Et la qualité est au rendez-vous. Fichtrement, bigrement, indubitablement. Quelques-uns des plus fameux titres du groupe sont posés sur cette galette. D’abord « Cooking For Tommy », en hommage à la légende Tommy Mc Cook (sax des Skatalites), un instru qui démarre le disque en fanfare avec sa belle section cuivres. A cette époque, Jérémy Mushlin était encore à la trompette.
Ensuite « I Still Love You », parce que Vic Ruggiero a beau s’accoquiner avec les balèzes de Rancid ou de Transplants, il a toujours aimé écrire des chansons de lover avec sa voix de crooner.
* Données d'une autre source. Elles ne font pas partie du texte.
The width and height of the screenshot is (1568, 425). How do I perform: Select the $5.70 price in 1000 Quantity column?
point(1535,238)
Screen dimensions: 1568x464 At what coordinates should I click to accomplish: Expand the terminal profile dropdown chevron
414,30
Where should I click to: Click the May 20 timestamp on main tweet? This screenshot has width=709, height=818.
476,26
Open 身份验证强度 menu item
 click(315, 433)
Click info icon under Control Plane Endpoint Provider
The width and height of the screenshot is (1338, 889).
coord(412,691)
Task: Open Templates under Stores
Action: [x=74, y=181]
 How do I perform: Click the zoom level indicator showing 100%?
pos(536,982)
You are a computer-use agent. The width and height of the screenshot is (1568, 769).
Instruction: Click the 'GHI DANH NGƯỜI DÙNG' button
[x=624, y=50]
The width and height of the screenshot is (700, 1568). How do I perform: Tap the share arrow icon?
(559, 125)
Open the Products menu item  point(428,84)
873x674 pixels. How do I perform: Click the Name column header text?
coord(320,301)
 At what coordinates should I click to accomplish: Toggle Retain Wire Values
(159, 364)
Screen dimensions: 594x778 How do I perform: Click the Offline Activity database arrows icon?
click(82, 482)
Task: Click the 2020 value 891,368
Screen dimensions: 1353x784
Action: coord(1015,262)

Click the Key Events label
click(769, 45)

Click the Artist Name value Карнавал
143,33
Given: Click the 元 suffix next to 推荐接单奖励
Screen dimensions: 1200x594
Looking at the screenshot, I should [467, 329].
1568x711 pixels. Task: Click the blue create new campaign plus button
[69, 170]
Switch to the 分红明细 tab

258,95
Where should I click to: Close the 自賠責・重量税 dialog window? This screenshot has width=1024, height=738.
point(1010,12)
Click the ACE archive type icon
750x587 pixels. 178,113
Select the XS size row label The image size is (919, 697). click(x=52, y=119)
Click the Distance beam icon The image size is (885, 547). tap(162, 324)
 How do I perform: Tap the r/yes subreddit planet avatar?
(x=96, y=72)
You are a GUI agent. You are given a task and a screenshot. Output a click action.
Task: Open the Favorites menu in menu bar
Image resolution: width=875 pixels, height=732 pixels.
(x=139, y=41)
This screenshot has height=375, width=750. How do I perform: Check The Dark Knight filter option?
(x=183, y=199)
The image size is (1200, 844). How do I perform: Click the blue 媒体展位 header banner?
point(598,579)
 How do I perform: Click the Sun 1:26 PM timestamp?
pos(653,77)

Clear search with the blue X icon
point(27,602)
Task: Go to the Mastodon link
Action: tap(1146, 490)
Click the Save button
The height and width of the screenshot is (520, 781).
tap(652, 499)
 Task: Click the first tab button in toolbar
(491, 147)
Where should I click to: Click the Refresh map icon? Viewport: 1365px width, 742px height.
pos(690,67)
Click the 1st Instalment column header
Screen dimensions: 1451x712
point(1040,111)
Et bien sûr le titre que le groupe à joué à chaque fois que je les ai vus : « Married Girl », devenu un standard parmi les standards. Le début un peu jazzy un peu cha-cha avec une voix de fumeur qui tue, puis le contretemps qui invite à la danse et le refrain groovy se pointent. Dieu que c’est beau. Rien que pour ce triptyque le disque est indispensable.
Le reste est d’excellent niveau, de la très calme et atypique « Soldier », à « Fried Chicken/Mary Mary » qui a repris pas mal d’allure sur scène ces dernières années depuis qu’elle est chantée avec classe par l’incontournable tromboniste Glen Pine.
Un reprise reggae ultra classieuse de « Tin Tin Deo » d’après Dizzie Gillespie, excusez du peu, que le groupe interprète avec toute sa finesse habituelle. Et pour clore avec brio ce deuxième album, un petit « Come Back Baby » à la Bob Dylan. Ruggiero, une guitare, et on imagine une plage en été… Mais pas d’inquiétude, Vic Ruggiero est à Julien Doré ce que Nathalie Portman est à Loana.
Un album qui trimballe une sacrée foutue ambiance. Comme souvent, on imagine le groupe sur la minuscule scène d’un club de jazz de la 5e Avenue, du côté de la Harlem River. Et surtout, on remercie Hellcat Records, bastion du punk-rock made in USA, d’avoir décidé que ceux-là, avec leur costumes élimés et leurs cravates de travers, valaient mieux que pas mal de crêteux dans leurs perfectos cloutés.